Improved harvest index (overexpression of phytochrome A or PHY A gene)


The plant architecture in any crop is dependent on responses of the plant to signals from light. When plants in a population grow in close proximity to each other, the shade avoidance syndrome is invoked. In other words, many crop plants respond to crowding by growing taller.

Although this response has competitive advantage in an ecological sense, this leads to reduced allocation of assimilates to leaf growth, storage organ production and reproductive development. Thus shade avoidance carries a penalty. Although it has adaptive significance, it leads to reduction in crop plant productivity due to non productive elongation of the stem.

In a crowded population of plants, photosynthetic pigments absorb most of the light in the visible region (i.e. 400-700 nm) but reflect or transmit radiation in the far red (FR) region (700-800 nm). FR reflection signals are perceived by the phytochromes {photoreceptors, whose two forms Pr and Pfr are interconvertible Improved Harvest Index.

The ratio of the two forms of phytochrome (Pr:Pfr) is a direct function of the ratio of red and far red light absorbed. In Arabidopsis., five phytochrome genes (PHY A, PHY B, PHY C, PHY D, PHY E) are known and the products of PHY A and PHY B, i.e. Phy A and Phy B exert mutually antagonistic effect on stem elongation as a shade avoidance response to far red.

This suggested that artificial maintenance of Phy A at a high level in light grown plants might suppress shade avoidance response and thus may avoid the resource allocation for this wasteful growth from the point of view of crop productivity.

Transgenic tobacco plants when produced in 1996 for overexpression of Phy A, actually exhibited suppression of shade avoidance response to light that was artificially enriched in far-red light.
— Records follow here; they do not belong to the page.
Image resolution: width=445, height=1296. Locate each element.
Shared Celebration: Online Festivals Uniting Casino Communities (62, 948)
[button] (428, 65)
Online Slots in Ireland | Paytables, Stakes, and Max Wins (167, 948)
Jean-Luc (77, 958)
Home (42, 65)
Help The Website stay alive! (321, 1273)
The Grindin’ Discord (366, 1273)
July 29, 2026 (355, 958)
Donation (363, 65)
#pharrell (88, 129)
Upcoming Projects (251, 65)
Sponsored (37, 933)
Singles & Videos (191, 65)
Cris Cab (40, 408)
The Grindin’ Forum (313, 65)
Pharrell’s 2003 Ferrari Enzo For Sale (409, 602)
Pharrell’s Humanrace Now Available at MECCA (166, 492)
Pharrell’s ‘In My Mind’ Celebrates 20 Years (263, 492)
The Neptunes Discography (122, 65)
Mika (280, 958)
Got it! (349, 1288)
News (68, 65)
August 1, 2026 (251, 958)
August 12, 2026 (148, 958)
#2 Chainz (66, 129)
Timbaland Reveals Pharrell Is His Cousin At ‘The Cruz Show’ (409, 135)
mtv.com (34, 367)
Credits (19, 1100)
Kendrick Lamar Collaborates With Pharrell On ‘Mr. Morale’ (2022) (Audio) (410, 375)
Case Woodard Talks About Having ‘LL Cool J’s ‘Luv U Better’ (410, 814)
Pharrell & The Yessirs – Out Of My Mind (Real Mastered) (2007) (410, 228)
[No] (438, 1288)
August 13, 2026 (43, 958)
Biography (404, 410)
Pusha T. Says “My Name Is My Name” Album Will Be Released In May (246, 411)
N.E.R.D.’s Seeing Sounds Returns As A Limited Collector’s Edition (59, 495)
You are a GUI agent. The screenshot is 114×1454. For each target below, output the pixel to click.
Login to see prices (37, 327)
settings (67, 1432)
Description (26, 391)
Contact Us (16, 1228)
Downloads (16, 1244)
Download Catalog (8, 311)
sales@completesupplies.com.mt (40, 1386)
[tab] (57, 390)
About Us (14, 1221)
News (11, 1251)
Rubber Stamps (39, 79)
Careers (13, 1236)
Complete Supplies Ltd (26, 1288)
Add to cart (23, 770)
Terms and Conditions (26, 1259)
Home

For production of transgenic plants, the gene PHY A, cDNA, driven by CaMV-35S promoter was utilized.

The product Phy A (which is labile to light and is quickly replaced by Phy B in wild plants) is stable in these transgenic plants. It can accumulate to high concentration, thus permitting high density crop, yet keeping dwarf. This led to increase in harvest index.

This successful technology can now be used for other crop plants exhibiting shade avoidance response. In such crop plants (e.g., rice), the use of phytochrome gene for an increase of harvest index may lead to increased crop productivity.